The article gives a lot of credit to Ancestry for completing a years-long census project, but says that Ancestry.com "...now includes all available information for people who lived in the United States across 140 years." Ummm, not exactly...it's only census data, folks, not "all" the rest. Granted, Ancestry has a lot of databases and information, but not ALL available information.

The article quotes a number of prominent people - like Lou Szucs of Ancestry:
“The thrill of being able to go online and finding information in five minutes – you can see what an incredible difference it makes,” said Lou Szucs, Ancestry.com's chief genealogist. “There is something very magical when you find your family in the census. You want more and more. It's very addictive.”

And Chris Cowan of ProQuest:
HeritageQuest's census database hasn't been indexed and isn't directly available to consumers, said Chris Cowan, vice president of publishing at the ProQuest Genealogy Center, which owns HeritageQuest Online. Its site, www.heritagequestonline.com, is used by more than 4,000 public libraries.
Of course, Cowan either doesn't know about his product or was misquoted, since the HQO census records are indexed, just not every-name indexed.

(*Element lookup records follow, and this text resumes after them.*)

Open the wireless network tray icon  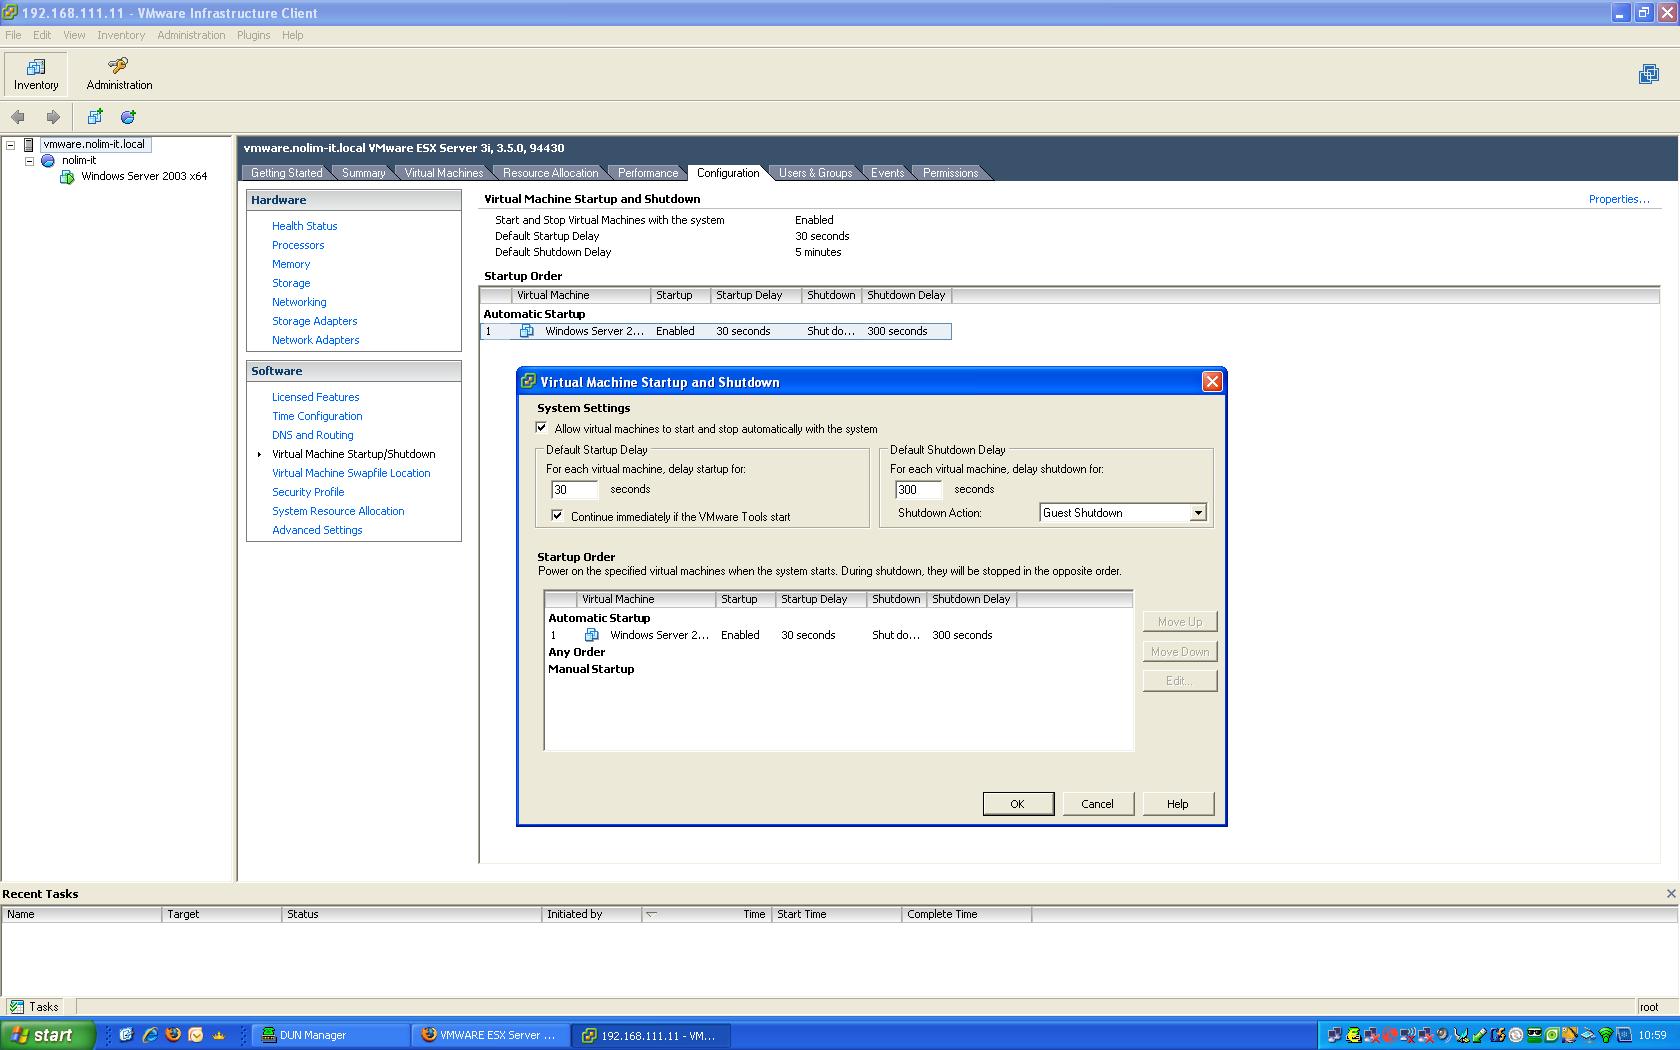pyautogui.click(x=1604, y=1035)
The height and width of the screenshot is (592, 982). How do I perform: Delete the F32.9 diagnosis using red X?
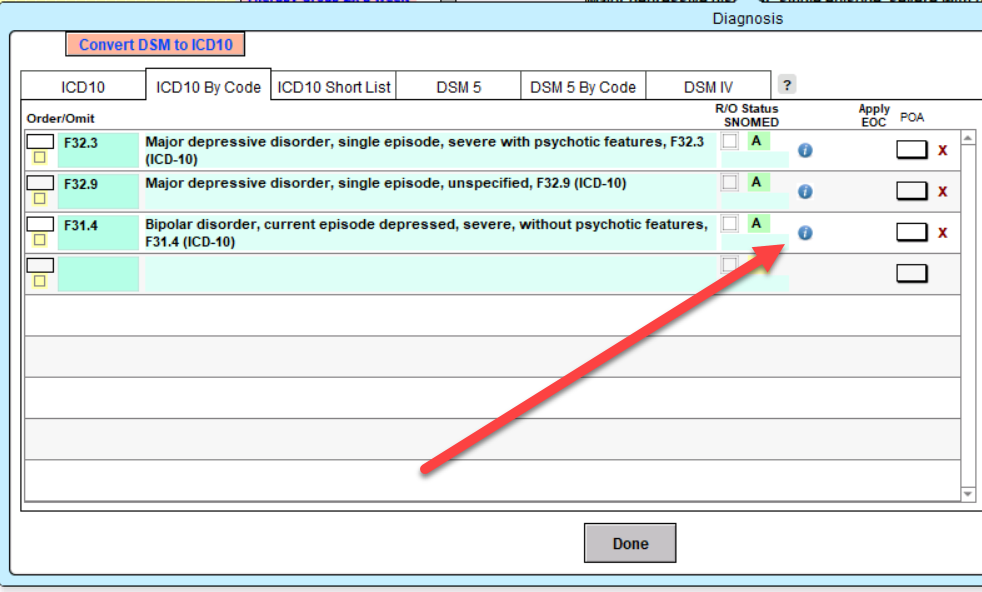pyautogui.click(x=942, y=191)

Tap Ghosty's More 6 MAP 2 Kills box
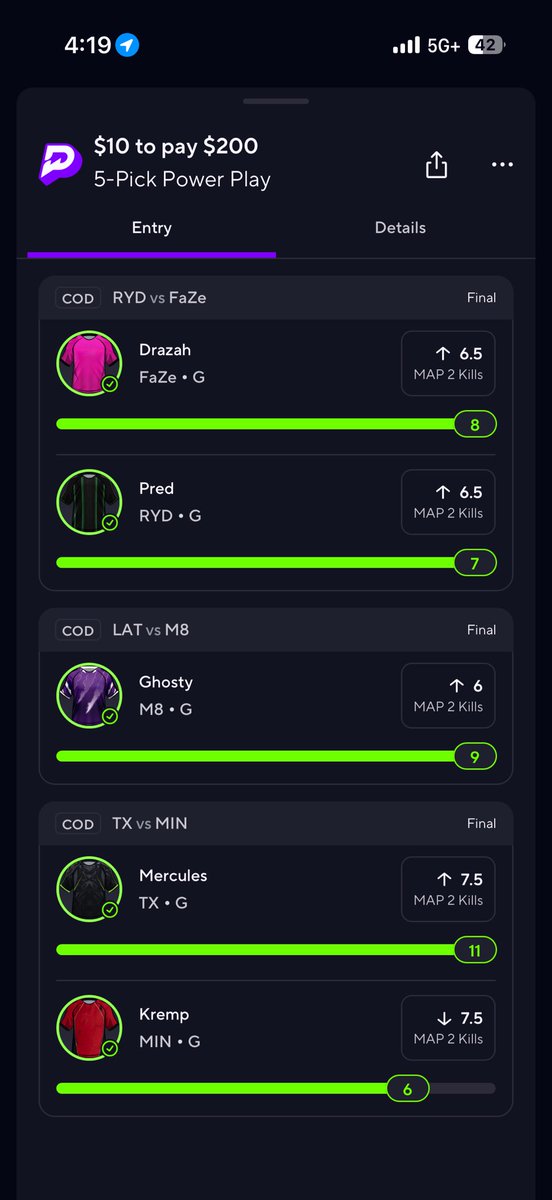[x=448, y=696]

They also quote Steve Danko, a genea-blogger here:
In April, Stephen Danko's quest to hunt down his grandfathers' World War II “Old Man's Draft Cards” – documents revealing his ancestors' ages, dates and places of birth along with their hair color, eye color, height and weight – required him to take a trip from San Francisco to a Salt Lake City archive to find them on microfilm. A few weeks after he returned, he noticed the same documents online on Ancestry.com.

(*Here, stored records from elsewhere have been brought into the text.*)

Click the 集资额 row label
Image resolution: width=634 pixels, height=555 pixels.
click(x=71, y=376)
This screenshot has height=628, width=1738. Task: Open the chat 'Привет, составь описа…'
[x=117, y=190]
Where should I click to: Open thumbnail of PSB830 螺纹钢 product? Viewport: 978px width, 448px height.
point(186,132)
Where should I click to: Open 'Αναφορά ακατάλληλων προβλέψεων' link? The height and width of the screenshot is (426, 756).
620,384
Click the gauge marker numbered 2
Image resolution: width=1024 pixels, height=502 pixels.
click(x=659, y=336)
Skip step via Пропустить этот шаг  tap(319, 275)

“I find stuff online all the time that I couldn't when I started,” said Danko, 52, a pharmaceutical company employee.

The article gives a lot of space to MyHeritage.com. The last two paragraphs:
Sites also are adding new services to encourage users to spend more time browsing. This summer, MyHeritage will begin enabling users to upload their own photos and sort them into family trees through facial-recognition software that clusters faces based on attributes such as bone structure and the unique characteristics of the person's eyes.

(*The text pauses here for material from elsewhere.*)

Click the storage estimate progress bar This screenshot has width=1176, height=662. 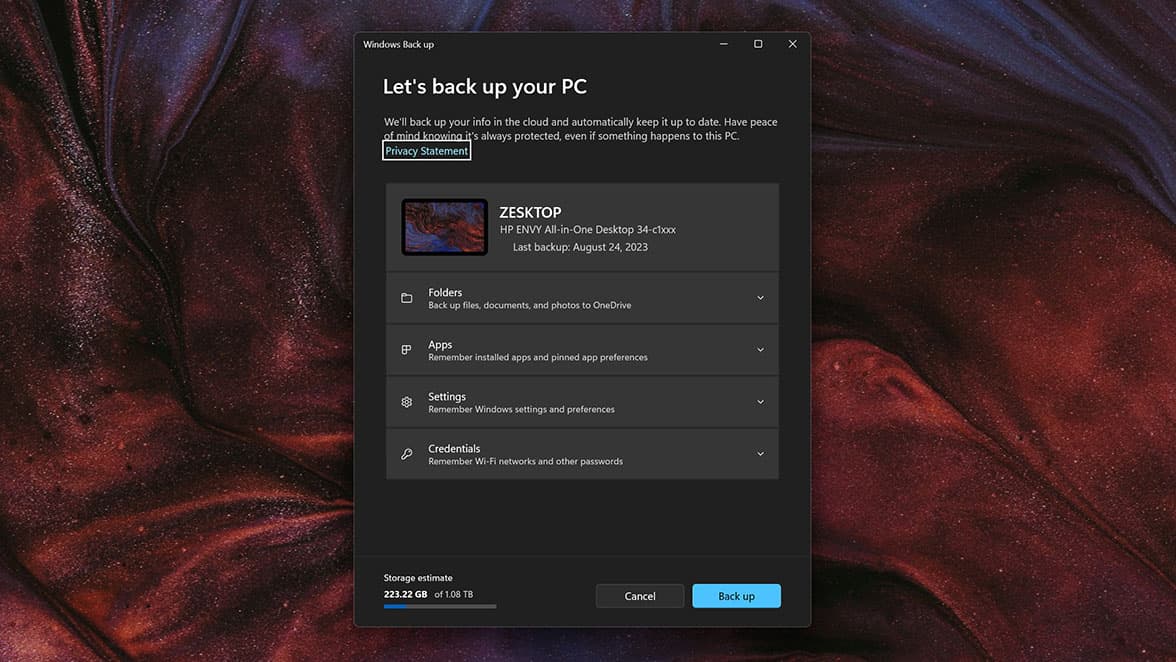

Eventually, for an extra fee, consumers probably will be able to run a worldwide genealogy search covering all members of their family tree and receive updates when there are new search results for entries in their network, said Gilad Japhet, the company's founder.

I blogged about the face matching thing several weeks ago. I'm not so sure about the last claim, howeever, from my limited 2006 perspective. Do they know how many ancestors we have?

Would you pay an "extra fee" to be able to have a web site send you new search results on your ancestors? That would take all the fun out of the hunt, I think.

All in all, a decent article. I'm considering writing a letter to the editor to see if they would be willing to interview some local society members to followup on ther article and perhaps give the local societies some publicity. The good news is that it may encourage more people to start their ancestral search.